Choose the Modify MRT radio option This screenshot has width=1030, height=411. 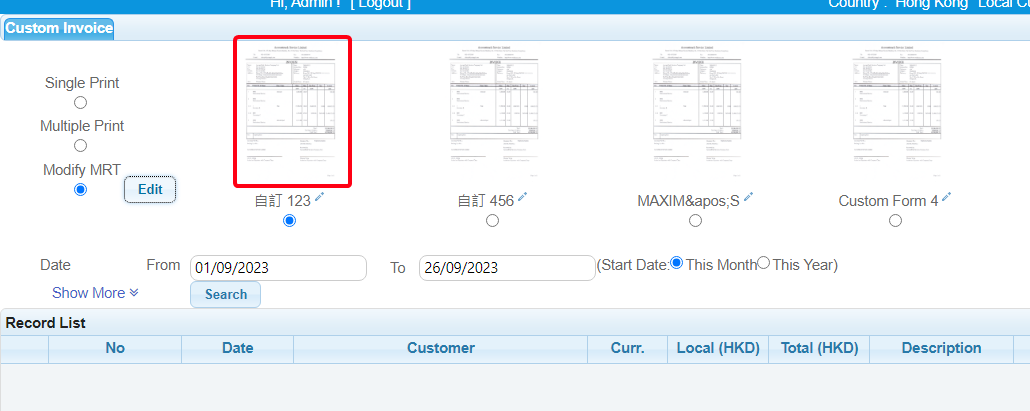click(81, 189)
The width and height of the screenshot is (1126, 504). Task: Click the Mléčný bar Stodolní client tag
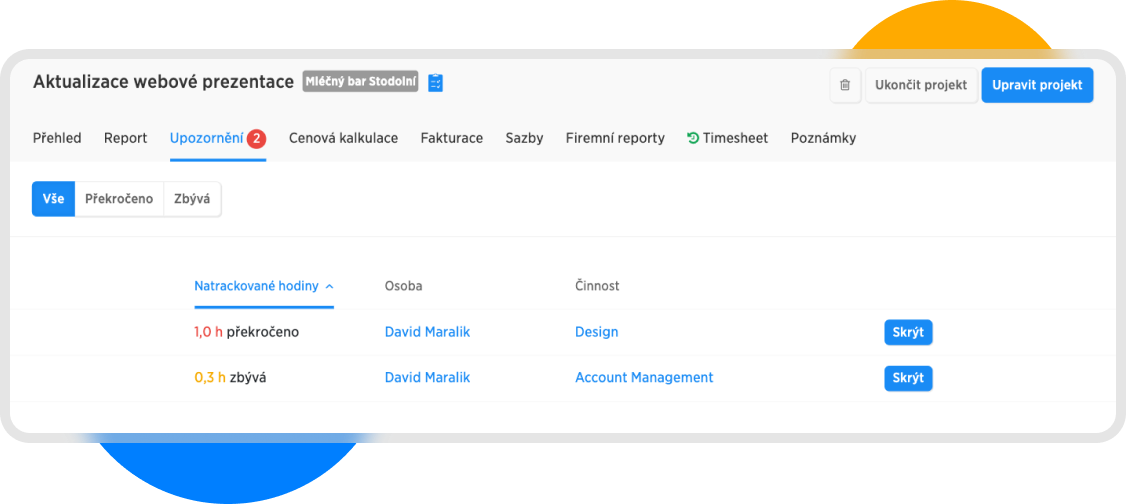tap(362, 83)
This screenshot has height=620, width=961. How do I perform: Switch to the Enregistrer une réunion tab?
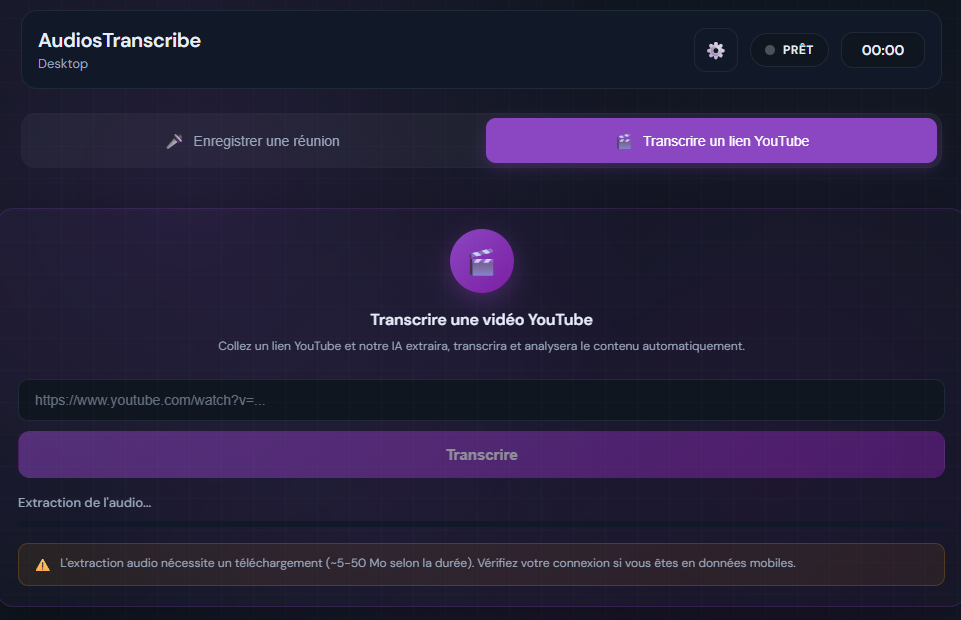[253, 140]
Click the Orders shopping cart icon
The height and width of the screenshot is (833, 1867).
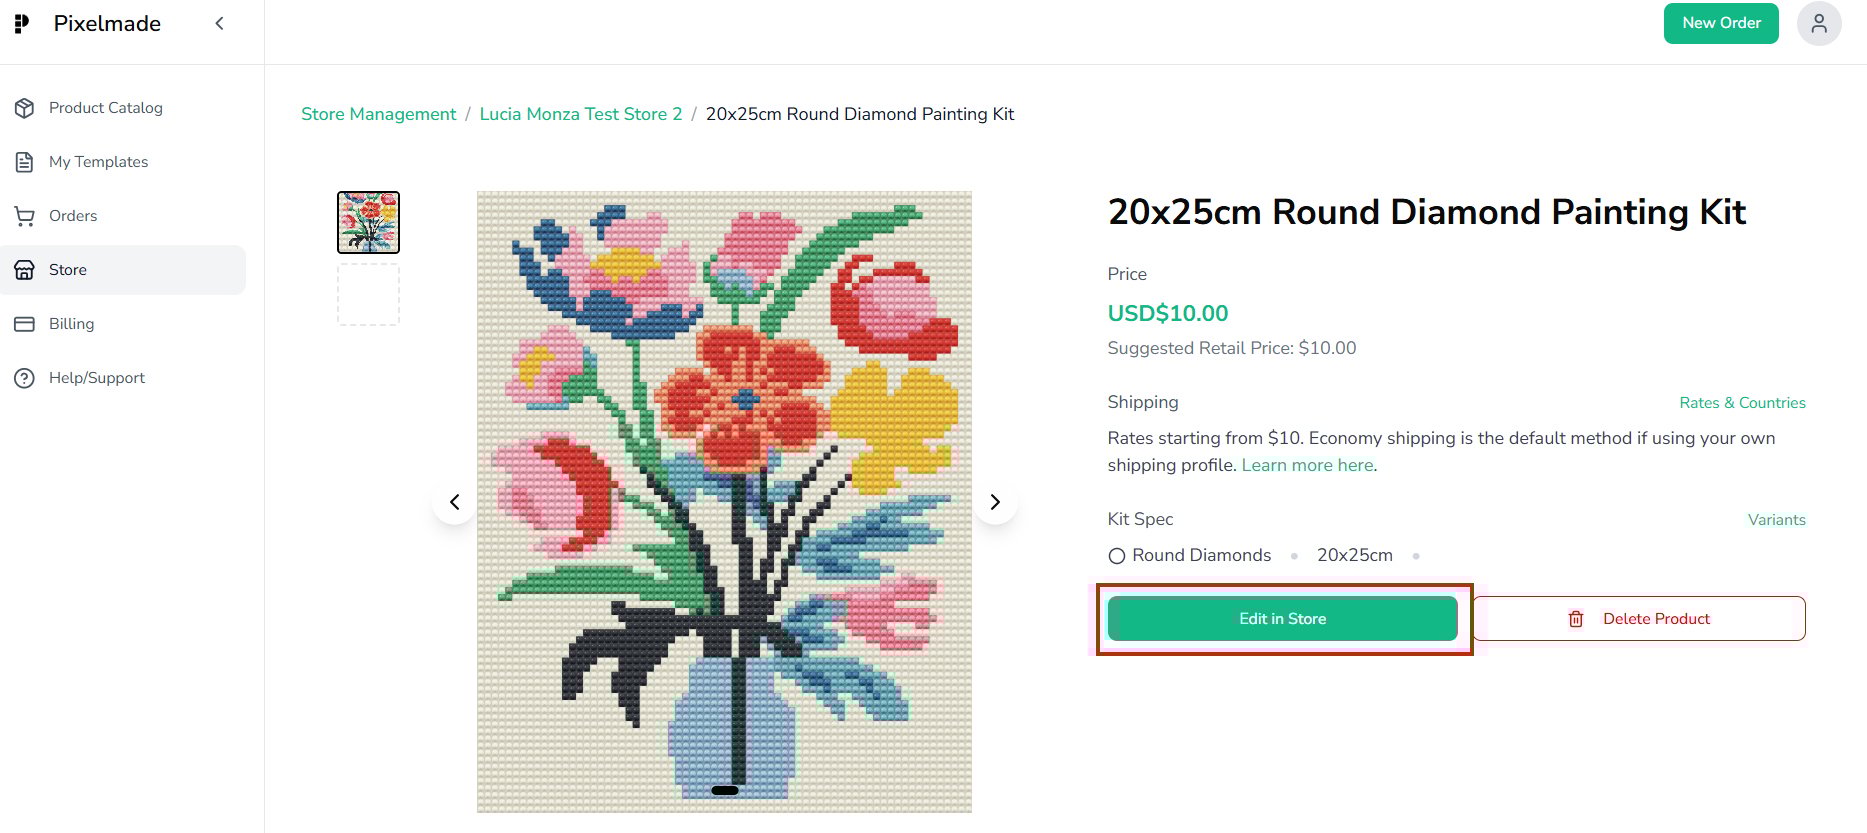point(25,216)
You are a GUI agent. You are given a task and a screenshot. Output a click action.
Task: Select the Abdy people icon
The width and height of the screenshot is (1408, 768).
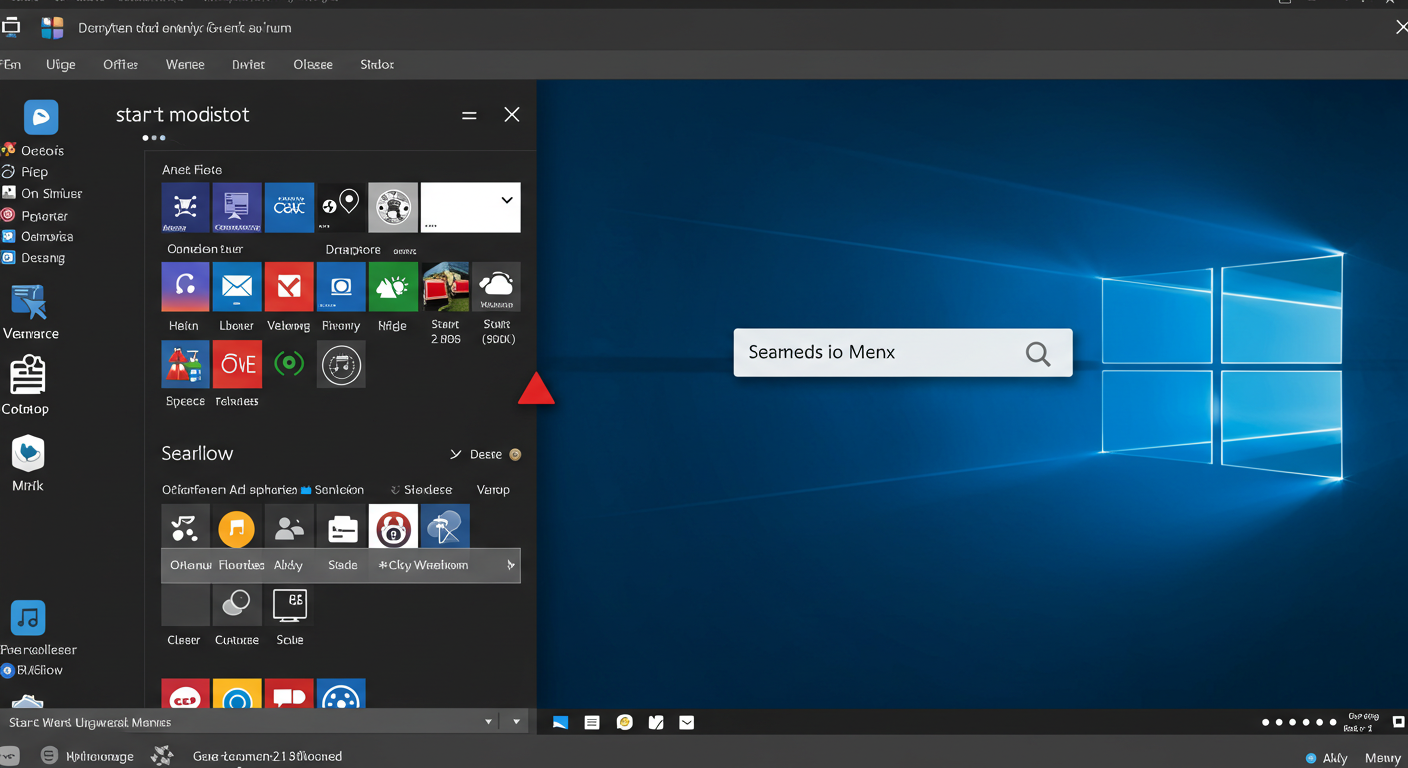pos(289,527)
- - - -
● **WORK TO BE COMPLETED**
The answer should be one number: how many lines in the data contain the word "icon".

● **WRITTEN SOLUTION**
2